▶ THE REQUEST
Format the lines from the one containing "Select year 20 State Pension 1 value 15,987" through the one containing "[x=53, y=165]" as a JSON list of strings, one string per line, with blank lines skipped. Leave the pictures out of your answer.

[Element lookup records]
# # #

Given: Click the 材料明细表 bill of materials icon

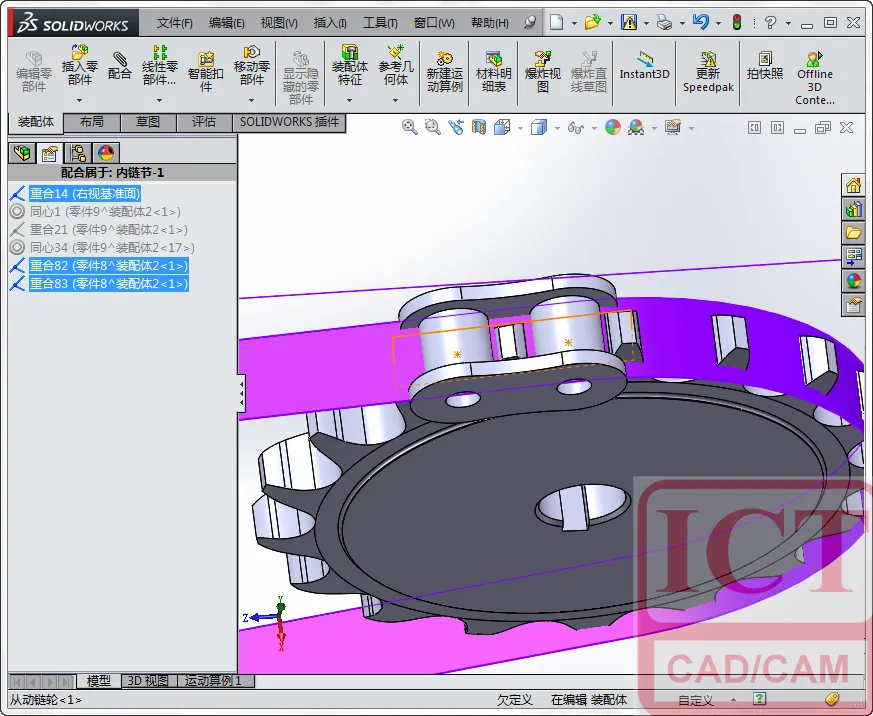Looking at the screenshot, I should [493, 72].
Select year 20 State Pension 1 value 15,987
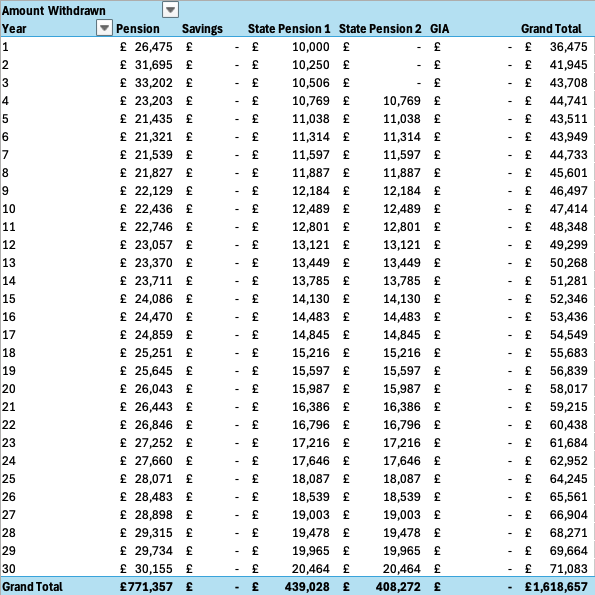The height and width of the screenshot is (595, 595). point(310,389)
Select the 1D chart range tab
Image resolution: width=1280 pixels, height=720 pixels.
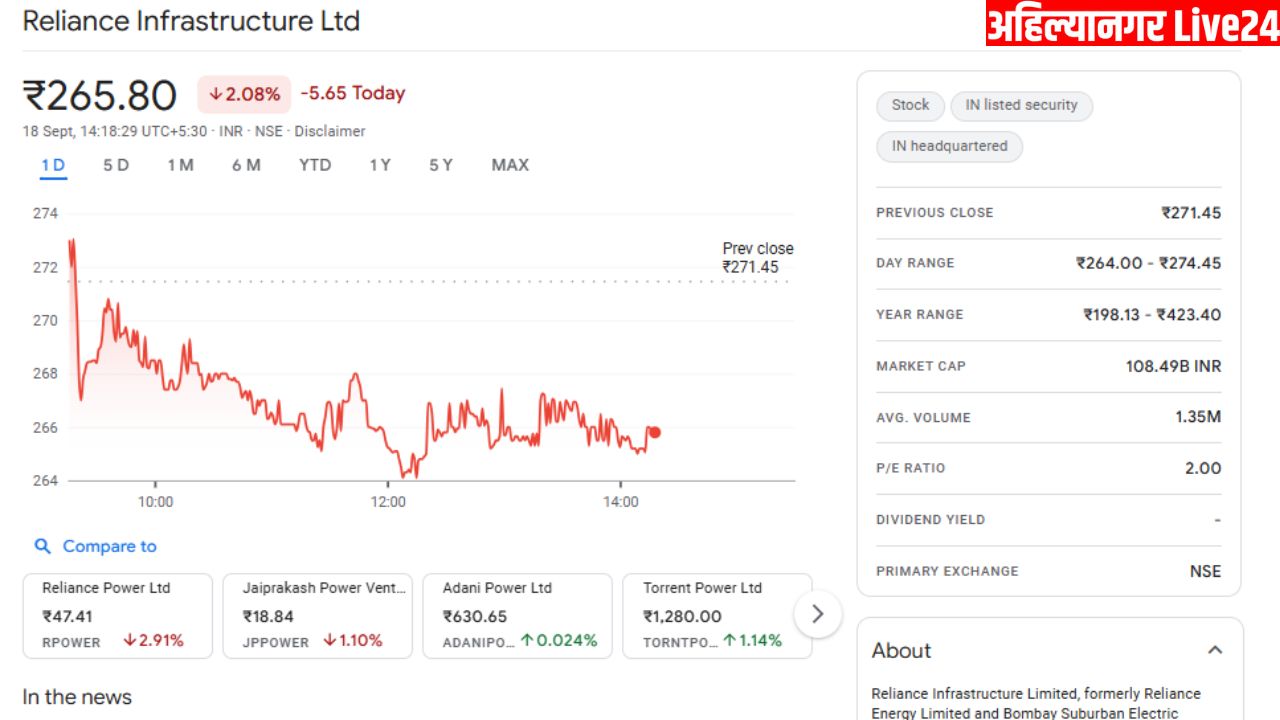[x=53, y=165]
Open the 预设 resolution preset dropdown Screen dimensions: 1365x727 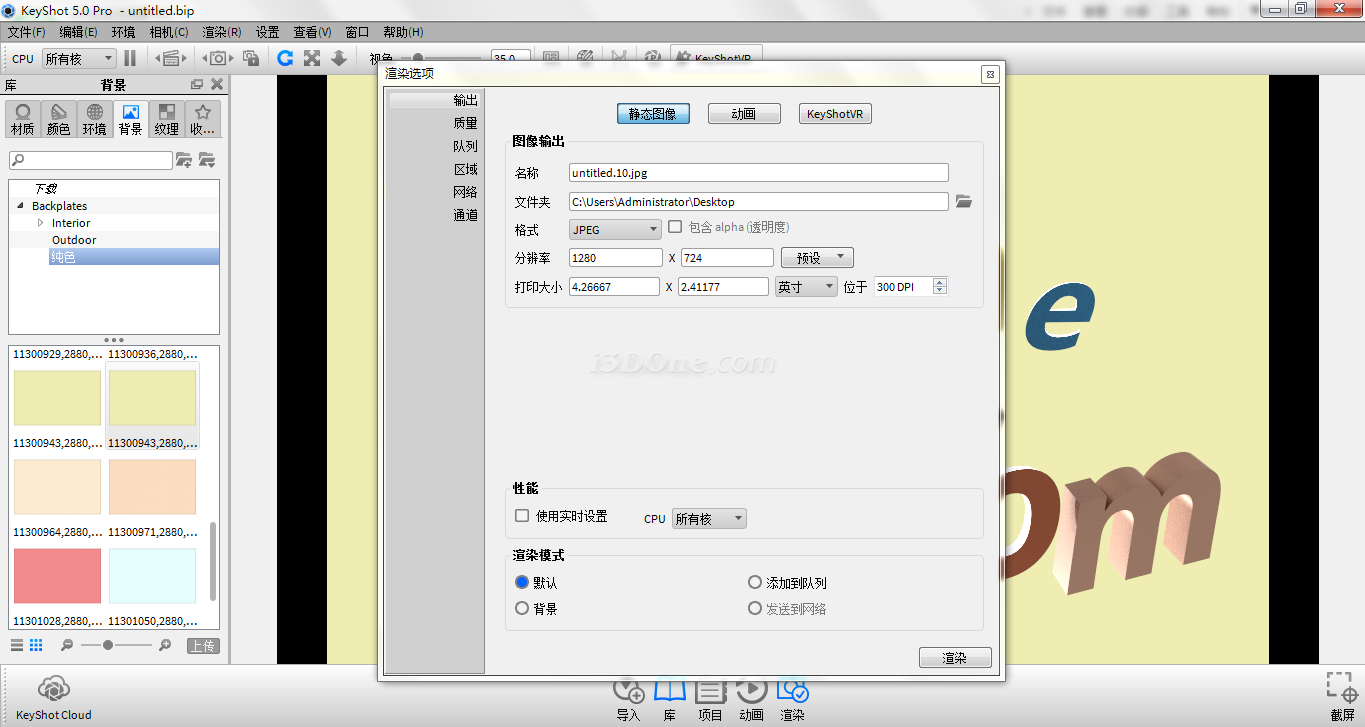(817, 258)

# # #

▶ REPLY TO THE TASK
[
  "Select year 20 State Pension 1 value 15,987",
  "The height and width of the screenshot is (595, 595). point(310,389)",
  "Select the 1D chart range tab",
  "Image resolution: width=1280 pixels, height=720 pixels.",
  "[x=53, y=165]"
]